Duplicate the lines of the records below from the line containing "Edit the Codi Kaji recipient" through the line containing "(x=741, y=150)", inclusive, and nothing else.

** Start **

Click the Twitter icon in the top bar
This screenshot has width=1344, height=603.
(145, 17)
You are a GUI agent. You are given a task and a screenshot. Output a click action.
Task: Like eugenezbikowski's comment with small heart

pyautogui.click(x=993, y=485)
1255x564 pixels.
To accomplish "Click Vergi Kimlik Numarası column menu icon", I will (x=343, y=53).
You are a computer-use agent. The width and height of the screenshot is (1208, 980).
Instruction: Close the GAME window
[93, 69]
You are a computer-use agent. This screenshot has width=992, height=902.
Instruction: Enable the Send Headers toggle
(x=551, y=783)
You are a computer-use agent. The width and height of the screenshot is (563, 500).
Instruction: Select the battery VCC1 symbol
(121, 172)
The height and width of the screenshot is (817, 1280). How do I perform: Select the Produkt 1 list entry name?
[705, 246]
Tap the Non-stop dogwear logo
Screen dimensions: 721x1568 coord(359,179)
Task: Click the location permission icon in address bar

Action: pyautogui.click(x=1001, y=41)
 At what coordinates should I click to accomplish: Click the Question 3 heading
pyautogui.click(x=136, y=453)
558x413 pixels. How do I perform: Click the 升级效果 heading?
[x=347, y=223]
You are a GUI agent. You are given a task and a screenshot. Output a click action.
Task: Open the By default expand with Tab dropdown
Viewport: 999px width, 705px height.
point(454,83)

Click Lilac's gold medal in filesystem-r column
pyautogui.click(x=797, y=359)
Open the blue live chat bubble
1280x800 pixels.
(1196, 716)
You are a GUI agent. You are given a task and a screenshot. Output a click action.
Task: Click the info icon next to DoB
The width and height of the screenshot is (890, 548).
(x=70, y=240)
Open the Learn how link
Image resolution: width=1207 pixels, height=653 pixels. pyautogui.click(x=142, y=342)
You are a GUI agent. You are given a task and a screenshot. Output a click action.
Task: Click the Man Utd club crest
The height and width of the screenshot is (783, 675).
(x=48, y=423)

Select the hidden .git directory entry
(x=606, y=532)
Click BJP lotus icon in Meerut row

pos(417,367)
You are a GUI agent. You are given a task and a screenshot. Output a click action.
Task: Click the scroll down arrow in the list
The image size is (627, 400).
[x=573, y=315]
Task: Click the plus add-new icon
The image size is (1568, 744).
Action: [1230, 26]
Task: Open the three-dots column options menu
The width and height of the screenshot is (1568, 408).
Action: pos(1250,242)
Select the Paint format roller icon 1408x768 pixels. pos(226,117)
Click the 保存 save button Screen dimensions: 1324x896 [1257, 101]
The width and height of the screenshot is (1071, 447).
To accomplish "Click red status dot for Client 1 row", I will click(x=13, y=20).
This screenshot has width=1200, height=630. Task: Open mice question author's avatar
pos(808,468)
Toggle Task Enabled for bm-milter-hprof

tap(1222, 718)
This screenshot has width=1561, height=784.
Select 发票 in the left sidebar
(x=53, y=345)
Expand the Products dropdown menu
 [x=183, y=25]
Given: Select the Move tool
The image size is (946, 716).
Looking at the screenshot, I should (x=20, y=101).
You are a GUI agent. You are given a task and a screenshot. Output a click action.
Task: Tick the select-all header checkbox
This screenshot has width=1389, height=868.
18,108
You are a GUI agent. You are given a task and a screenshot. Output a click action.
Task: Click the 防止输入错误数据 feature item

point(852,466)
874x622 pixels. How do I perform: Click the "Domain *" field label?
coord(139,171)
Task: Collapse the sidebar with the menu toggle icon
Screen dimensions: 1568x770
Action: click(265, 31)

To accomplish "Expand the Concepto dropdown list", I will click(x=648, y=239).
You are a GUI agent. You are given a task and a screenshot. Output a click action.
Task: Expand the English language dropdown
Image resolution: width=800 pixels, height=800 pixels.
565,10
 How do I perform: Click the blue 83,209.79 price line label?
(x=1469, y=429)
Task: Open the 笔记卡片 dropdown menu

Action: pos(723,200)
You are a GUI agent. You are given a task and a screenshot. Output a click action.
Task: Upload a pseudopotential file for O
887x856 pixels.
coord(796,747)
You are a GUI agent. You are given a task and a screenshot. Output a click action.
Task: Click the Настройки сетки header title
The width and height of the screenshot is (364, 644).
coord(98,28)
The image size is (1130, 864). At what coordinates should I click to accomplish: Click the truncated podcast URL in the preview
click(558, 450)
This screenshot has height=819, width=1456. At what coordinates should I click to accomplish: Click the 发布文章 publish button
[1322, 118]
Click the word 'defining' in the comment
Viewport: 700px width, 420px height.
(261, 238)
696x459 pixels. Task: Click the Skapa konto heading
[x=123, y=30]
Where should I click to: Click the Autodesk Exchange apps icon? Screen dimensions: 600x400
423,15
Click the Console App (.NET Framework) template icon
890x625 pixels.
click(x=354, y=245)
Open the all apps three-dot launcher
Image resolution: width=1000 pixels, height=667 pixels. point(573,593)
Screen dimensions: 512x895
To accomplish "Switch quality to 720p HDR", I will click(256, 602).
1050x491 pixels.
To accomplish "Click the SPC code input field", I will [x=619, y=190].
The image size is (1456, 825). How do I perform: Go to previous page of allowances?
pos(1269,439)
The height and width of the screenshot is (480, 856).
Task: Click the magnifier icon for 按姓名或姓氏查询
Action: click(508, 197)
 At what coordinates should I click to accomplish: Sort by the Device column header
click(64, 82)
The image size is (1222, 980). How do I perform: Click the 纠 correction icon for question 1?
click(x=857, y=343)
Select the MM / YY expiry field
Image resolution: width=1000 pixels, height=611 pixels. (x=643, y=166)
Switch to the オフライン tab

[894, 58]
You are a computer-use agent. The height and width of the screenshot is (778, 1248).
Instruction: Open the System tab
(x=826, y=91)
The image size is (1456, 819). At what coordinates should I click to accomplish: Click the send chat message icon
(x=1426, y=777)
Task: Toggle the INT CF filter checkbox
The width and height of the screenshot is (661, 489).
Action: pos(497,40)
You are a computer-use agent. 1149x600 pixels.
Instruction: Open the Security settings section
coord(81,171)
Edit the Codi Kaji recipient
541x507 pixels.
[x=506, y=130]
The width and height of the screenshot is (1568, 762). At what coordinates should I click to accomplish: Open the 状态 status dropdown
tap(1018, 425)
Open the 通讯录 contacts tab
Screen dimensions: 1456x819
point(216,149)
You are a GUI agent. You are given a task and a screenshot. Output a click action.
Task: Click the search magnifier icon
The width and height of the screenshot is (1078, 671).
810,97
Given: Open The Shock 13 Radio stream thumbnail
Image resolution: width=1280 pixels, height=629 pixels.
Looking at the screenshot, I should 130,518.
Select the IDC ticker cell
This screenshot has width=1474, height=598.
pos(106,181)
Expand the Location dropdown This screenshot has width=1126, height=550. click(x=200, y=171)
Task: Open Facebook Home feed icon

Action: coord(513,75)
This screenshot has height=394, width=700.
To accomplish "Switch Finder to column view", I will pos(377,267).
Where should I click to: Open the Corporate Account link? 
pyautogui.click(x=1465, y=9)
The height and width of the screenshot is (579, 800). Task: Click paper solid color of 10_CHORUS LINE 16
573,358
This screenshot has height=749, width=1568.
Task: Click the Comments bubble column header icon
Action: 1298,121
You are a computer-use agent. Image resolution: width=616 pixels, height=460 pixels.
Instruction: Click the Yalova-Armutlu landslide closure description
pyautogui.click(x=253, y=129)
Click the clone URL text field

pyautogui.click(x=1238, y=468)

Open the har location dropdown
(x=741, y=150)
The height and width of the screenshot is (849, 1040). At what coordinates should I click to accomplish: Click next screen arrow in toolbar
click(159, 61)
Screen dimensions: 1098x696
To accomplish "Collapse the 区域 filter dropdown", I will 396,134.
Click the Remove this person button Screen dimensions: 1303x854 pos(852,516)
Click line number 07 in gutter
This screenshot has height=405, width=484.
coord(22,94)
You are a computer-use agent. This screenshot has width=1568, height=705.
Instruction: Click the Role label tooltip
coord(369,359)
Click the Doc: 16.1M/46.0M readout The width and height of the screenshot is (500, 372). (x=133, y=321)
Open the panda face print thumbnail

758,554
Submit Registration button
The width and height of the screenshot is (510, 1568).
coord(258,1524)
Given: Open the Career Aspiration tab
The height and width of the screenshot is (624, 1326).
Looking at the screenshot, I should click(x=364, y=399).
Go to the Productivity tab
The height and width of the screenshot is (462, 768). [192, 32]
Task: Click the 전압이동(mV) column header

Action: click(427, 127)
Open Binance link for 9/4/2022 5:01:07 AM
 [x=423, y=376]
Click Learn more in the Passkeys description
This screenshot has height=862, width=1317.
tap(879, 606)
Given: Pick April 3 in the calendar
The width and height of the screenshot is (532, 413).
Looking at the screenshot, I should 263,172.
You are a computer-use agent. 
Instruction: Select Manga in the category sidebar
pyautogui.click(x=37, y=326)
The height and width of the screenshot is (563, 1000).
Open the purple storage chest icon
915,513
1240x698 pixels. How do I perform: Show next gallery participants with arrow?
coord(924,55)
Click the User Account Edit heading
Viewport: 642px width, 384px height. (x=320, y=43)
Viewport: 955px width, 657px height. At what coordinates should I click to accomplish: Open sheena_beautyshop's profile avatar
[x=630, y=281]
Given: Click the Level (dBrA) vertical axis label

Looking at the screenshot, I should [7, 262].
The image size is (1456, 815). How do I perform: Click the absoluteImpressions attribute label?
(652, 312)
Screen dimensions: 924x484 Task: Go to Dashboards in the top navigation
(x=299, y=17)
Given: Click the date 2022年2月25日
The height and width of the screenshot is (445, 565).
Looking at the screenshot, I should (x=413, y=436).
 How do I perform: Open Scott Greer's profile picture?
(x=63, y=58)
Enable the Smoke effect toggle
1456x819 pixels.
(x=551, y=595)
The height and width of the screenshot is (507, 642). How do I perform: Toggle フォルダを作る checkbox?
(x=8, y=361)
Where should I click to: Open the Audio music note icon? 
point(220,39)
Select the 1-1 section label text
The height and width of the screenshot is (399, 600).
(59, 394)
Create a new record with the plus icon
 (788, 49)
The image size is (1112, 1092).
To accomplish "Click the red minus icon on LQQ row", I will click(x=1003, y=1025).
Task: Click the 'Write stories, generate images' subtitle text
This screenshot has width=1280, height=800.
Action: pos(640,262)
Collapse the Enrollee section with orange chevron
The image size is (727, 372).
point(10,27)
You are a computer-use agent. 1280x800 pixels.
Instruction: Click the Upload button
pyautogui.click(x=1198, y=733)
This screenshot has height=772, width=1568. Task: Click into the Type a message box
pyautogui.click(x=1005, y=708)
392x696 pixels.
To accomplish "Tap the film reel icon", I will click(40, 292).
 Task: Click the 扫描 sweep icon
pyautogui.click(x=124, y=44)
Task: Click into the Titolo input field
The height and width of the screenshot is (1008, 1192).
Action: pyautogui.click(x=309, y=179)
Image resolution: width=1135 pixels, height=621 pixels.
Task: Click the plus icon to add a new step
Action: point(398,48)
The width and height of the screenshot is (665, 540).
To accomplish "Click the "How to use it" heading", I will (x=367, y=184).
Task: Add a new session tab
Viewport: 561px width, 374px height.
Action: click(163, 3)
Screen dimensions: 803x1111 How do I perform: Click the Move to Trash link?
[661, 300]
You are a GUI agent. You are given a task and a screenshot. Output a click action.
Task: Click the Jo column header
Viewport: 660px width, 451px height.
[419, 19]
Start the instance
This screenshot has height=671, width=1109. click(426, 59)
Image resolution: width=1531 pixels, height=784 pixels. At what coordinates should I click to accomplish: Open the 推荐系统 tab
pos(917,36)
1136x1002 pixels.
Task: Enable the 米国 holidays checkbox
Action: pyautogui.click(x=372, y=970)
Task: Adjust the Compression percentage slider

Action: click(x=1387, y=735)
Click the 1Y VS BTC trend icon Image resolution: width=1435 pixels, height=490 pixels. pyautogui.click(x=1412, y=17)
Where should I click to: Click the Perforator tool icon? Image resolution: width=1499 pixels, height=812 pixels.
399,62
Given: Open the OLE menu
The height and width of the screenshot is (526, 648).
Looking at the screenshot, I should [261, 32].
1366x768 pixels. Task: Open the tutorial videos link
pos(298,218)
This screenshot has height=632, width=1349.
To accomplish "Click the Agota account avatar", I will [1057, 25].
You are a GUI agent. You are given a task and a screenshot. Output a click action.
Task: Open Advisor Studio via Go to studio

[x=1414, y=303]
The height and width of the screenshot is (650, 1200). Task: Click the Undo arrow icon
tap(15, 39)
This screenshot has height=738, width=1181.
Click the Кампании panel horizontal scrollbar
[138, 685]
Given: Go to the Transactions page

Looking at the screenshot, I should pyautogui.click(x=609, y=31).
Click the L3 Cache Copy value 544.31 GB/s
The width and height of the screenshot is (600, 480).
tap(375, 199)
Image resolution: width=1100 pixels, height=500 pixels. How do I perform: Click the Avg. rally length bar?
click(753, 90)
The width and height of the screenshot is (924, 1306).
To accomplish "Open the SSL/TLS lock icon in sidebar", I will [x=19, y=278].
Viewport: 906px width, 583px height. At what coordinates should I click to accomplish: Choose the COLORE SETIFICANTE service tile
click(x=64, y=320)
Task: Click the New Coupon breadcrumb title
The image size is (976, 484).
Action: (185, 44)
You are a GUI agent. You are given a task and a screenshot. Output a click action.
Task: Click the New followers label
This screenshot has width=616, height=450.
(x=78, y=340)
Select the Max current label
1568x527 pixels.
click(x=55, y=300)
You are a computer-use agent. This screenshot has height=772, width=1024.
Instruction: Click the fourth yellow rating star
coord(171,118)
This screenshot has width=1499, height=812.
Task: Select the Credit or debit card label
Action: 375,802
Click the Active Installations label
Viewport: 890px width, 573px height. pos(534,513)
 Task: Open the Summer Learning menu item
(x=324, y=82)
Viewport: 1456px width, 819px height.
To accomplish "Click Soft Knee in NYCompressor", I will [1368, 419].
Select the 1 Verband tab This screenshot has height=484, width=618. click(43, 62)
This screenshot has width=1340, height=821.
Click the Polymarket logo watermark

** End **

_Response to the exercise_.
Edit the Codi Kaji recipient
541x507 pixels.
[x=506, y=130]
The width and height of the screenshot is (1568, 762). At what coordinates should I click to accomplish: Open the 状态 status dropdown
tap(1018, 425)
Open the 通讯录 contacts tab
Screen dimensions: 1456x819
point(216,149)
You are a GUI agent. You are given a task and a screenshot. Output a click action.
Task: Click the search magnifier icon
The width and height of the screenshot is (1078, 671).
810,97
Given: Open The Shock 13 Radio stream thumbnail
Image resolution: width=1280 pixels, height=629 pixels.
Looking at the screenshot, I should 130,518.
Select the IDC ticker cell
This screenshot has width=1474, height=598.
pos(106,181)
Expand the Location dropdown This screenshot has width=1126, height=550. click(x=200, y=171)
Task: Open Facebook Home feed icon

Action: coord(513,75)
This screenshot has height=394, width=700.
To accomplish "Switch Finder to column view", I will pos(377,267).
Where should I click to: Open the Corporate Account link? 
pyautogui.click(x=1465, y=9)
The height and width of the screenshot is (579, 800). Task: Click paper solid color of 10_CHORUS LINE 16
573,358
This screenshot has height=749, width=1568.
Task: Click the Comments bubble column header icon
Action: 1298,121
You are a computer-use agent. Image resolution: width=616 pixels, height=460 pixels.
Instruction: Click the Yalova-Armutlu landslide closure description
pyautogui.click(x=253, y=129)
Click the clone URL text field

pyautogui.click(x=1238, y=468)

Open the har location dropdown
(x=741, y=150)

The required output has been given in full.